» 目的 A: クロノイプロトイの公開リハーサルに関する文章で、第2回ワークショップの「トロイメライ」を編曲したのは誰ですか。
» 目的 B: 次の(i)〜(iii)がクロノイプロトイの公開リハーサルに関する文章の内容と合っているか、それぞれ「はい」か「いいえ」で答え、根拠となる文中の語句をそのまま引用してください。(i) 指揮は夏田昌和が務めた。(ii) 筆者はミニコンサートも聴いた。(iii) 「いい湯だな」のリハーサル時間は全部で1時間だった。
» 目的 C: クロノイプロトイの公開リハーサルに関する文章を、最後の文の後から書き継いでください。

» 提供文章:
* * *
田中吉史のページ/様々なメモ


Chronoi Protoi Vol.4 大編成アンサンブルの可能性〜口を挟める公開リハーサル&ミニコンサート〜第2回ワークショップ

クロノイプロトイは、僕よりは少し下の世代(1970年代半ば生まれ)の作曲家たちのグループ(メンバーは大場陽子、小林寛明、篠田昌伸、鶴見幸代、徳永崇、渡辺俊哉)。これまで日本で結成されてきた様々な作曲家グループの多くは(かつて僕が参加していたTempus Novumを含めて)、自作を披露するコンサートを開催するだけの共同体から抜け出ることがなかったのとは異なり、単なる自作紹介コンサートの枠組みとは異なった形のイヴェントを様々に仕掛けている。久しぶりに彼らのイヴェントに参加することができた。

今回の彼らのプロジェクトは「大編成アンサンブルの可能性ー口を挟める公開リハーサル&ミニコンサート」(2006年2月19日、江東区 男女共同参画推進センター音楽スタジオ)。歌謡曲(?)を6人のメンバーが編曲したメドレーと、クラシックの有名ピアノ曲を3人ずつのメンバーが編曲したものの公開リハーサルとミニコンサートからなるワークショップ、という企画(今回は都合でリハーサルしか聴けなかったので、以下の感想はすべてリハーサルのみに基づくものであることをお断りしておく)。僕が参加した第2回のワークショップでは、「いい湯だな」を6人が編曲したメドレーと、「トロイメライ」の小林、徳永、渡辺の3人による編曲が取り上げられた。

大編成アンサンブル、といっても現代音楽ではおなじみの室内オーケストラの編成に近い(fl, ob, cl, fg, hrn, trp, trb, tub, sax, 1perc, 2vln, vla, vlc, cb)。主催者としては、室内オーケストラと大編成アンサンブルとは特に概念的には区別していないようだ。指揮は夏田昌和。それぞれの作品は短いとはいえ限られた時間でそれらを仕上げてゆくのはそう簡単ではないだろうが(「いい湯だな」は全部で1時間、「トロイメライ」はそれぞれ50分程度ずつ)、最初に一回通した時に何だかよく分からなかった響きのつらなりが、リハの終わる時には明確な形を備えた音楽に変貌しているのは、(そうするのがリハーサルの役割だとはいえ)ちょっと感動する。若いけれどしっかりした演奏家たちと、スコアを丁寧に読んでアンサンブルをまとめ上げてゆく夏田の指揮者としての技量の確かさを実感した。
* * *
» 提供データ:
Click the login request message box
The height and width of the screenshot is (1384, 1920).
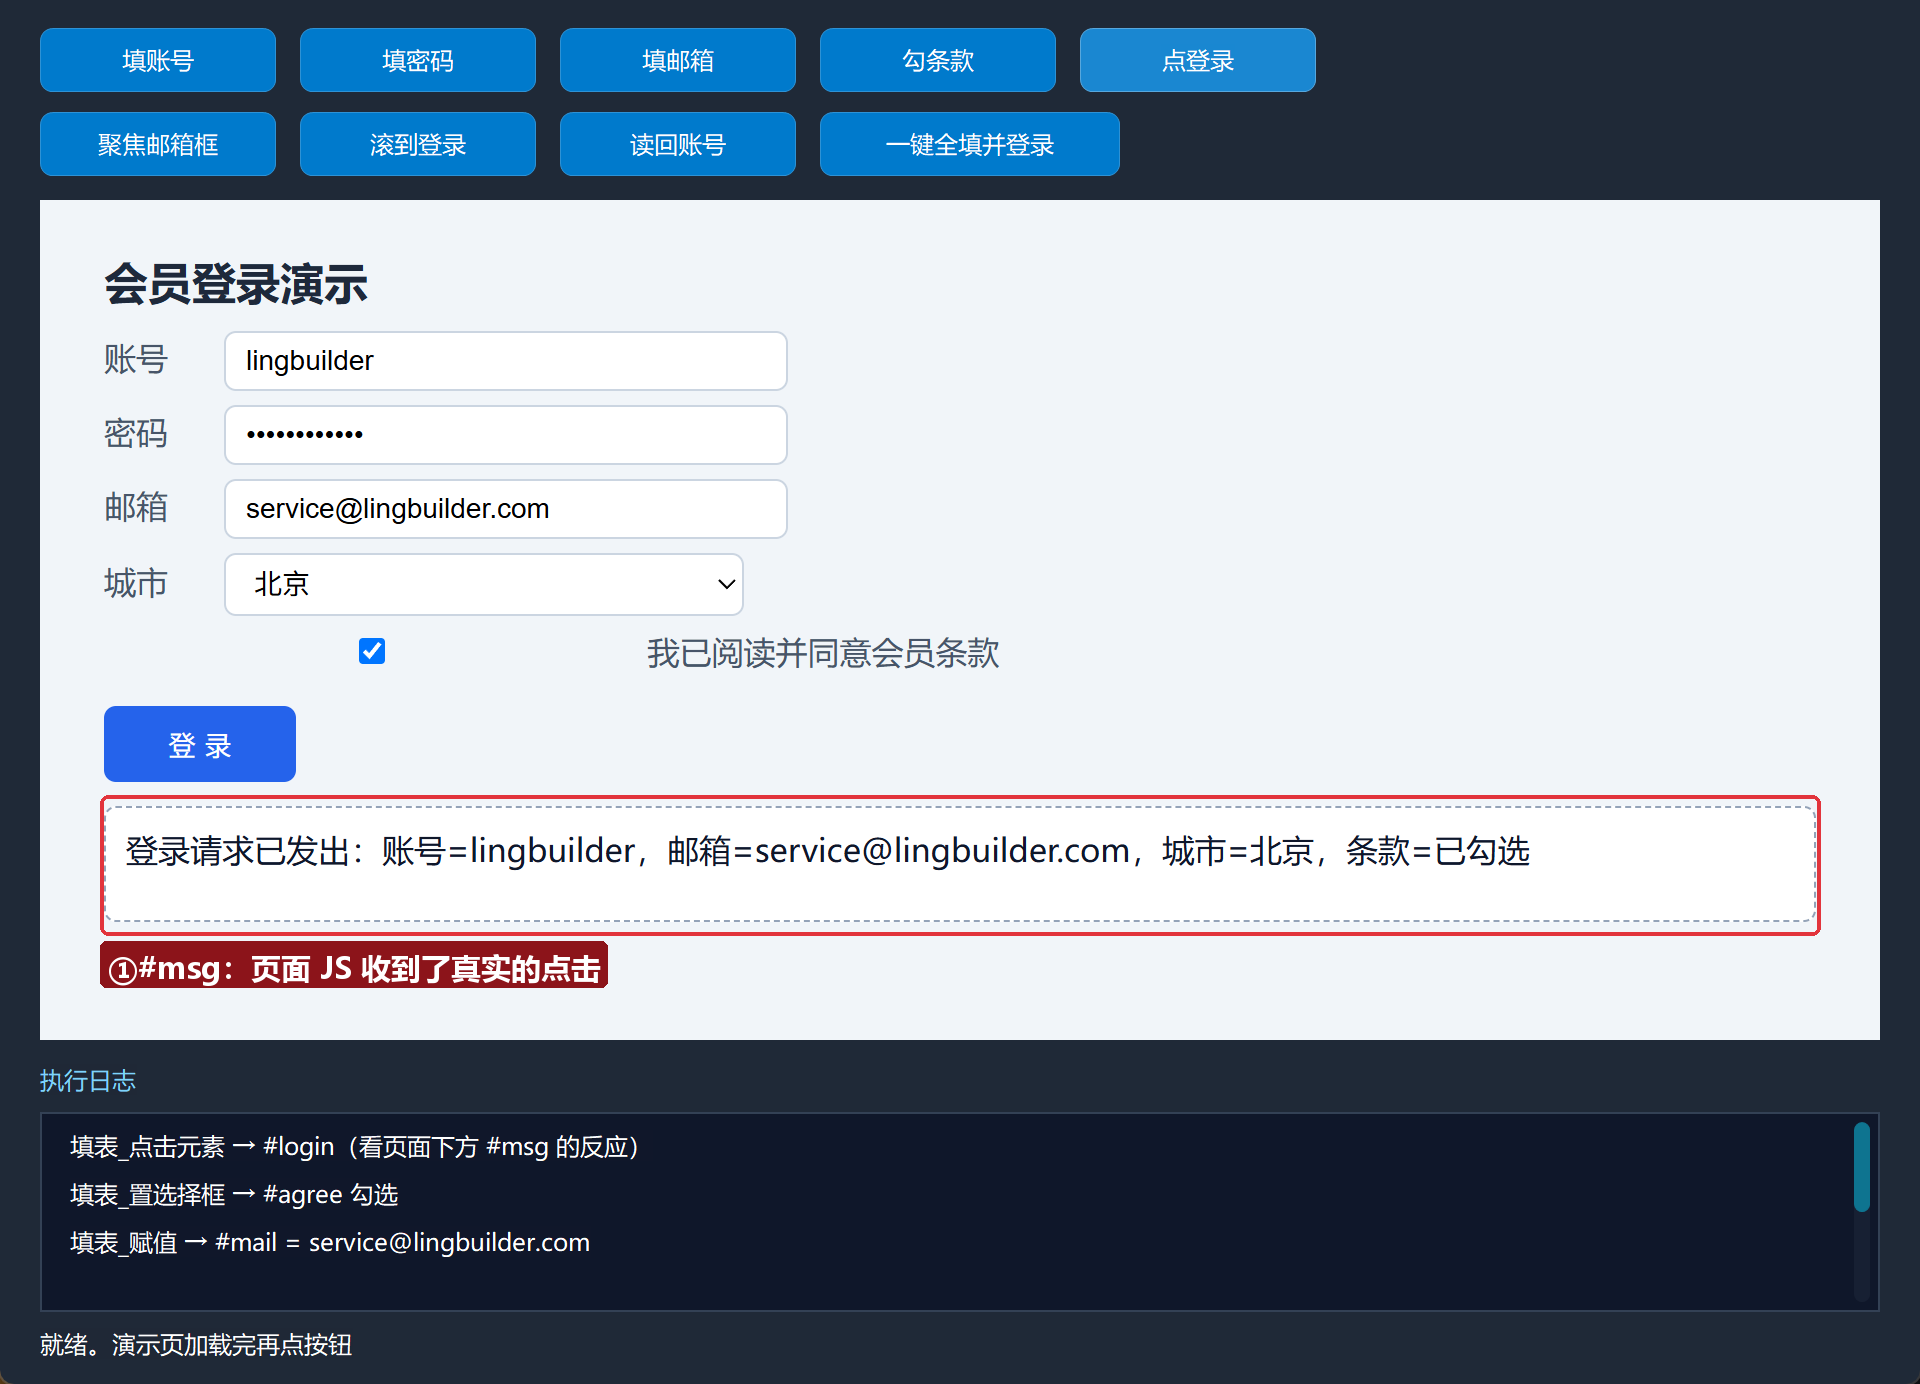pyautogui.click(x=960, y=865)
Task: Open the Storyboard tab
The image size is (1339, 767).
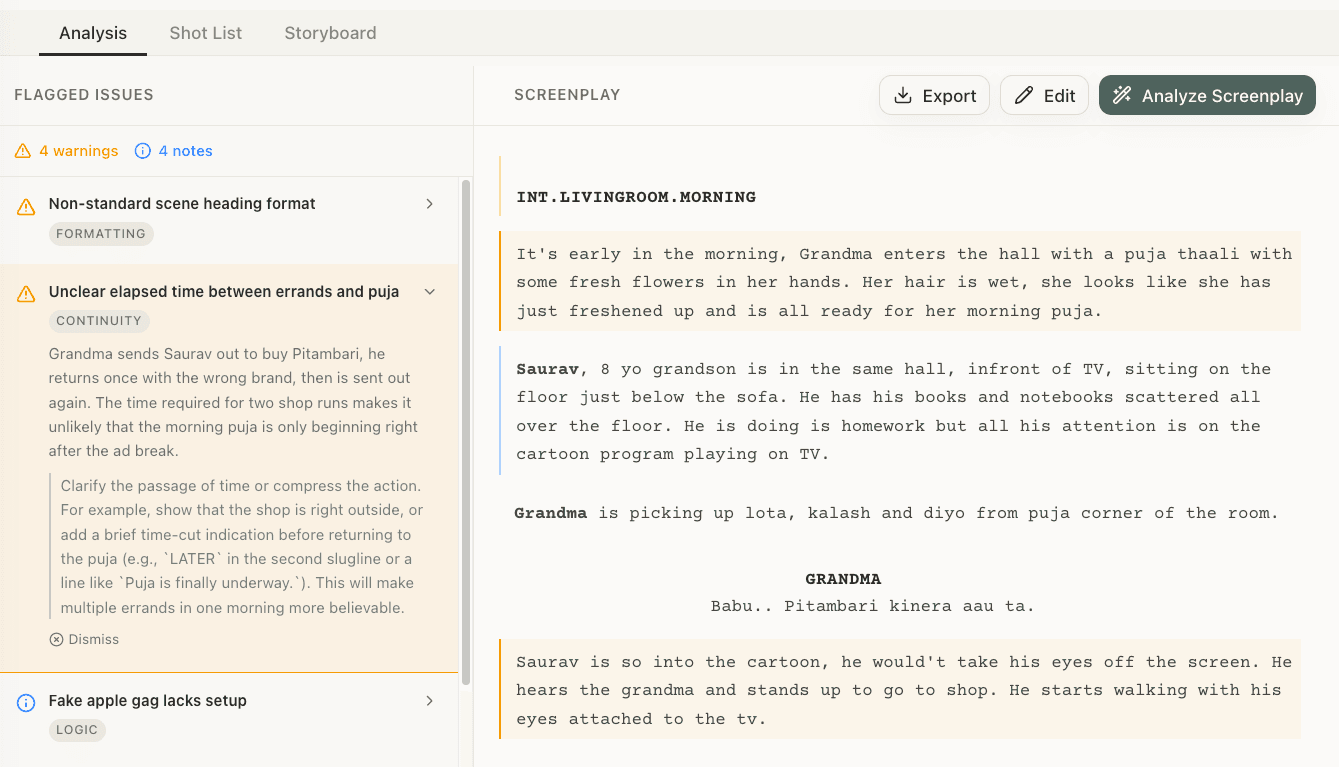Action: (330, 32)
* * *
» 期待される出力 A: 小林、徳永、渡辺の3人です。

» 期待される出力 B:
(i) はい。「指揮は夏田昌和。」
(ii) いいえ。「今回は都合でリハーサルしか聴けなかった」
(iii) はい。「「いい湯だな」は全部で1時間」

» 期待される出力 C:
個々の編曲については、原曲を大きく変更することを避けること、また用意した楽器をすべて用いるという制約を設定したこともあってか、それほど編曲者による大きな違いは出なかったような印象がある。もちろん、よく見ていけばそれぞれの作曲家ごとの好みや音楽性の(質的な)違いがわかるのだが、案外おとなしいなあ、というのが正直な感想。先に挙げた制約のためか、全体的には既存のオーケストレーションのスタイルからはそれほど大きく逸脱してはいない。もちろんそれでも楽器をいかに組み合わせて音楽を作ってゆくか、は奥の深い問題で、スコアを眺めながら目の前でリハーサルを進行してゆくのをみるのはとてもとても勉強になる。

「いい湯だな」は、どの編曲もそれなりにウィットに富んでいて楽しいといえば楽しいのだが、大場編曲以外は基本的にどれも似通っていて、低音楽器によるベースライン、はっきりしたリズムセクションとコード進行、メロディーといった構造がはっきりしたアレンジ。編成もあってちょうど劇伴のような響き。大場編曲だけは、ゆらゆらたゆたうような和音のうえを、グリッサンドを伴うメロディーが漂うような状態が作り出され、ちょっと異色。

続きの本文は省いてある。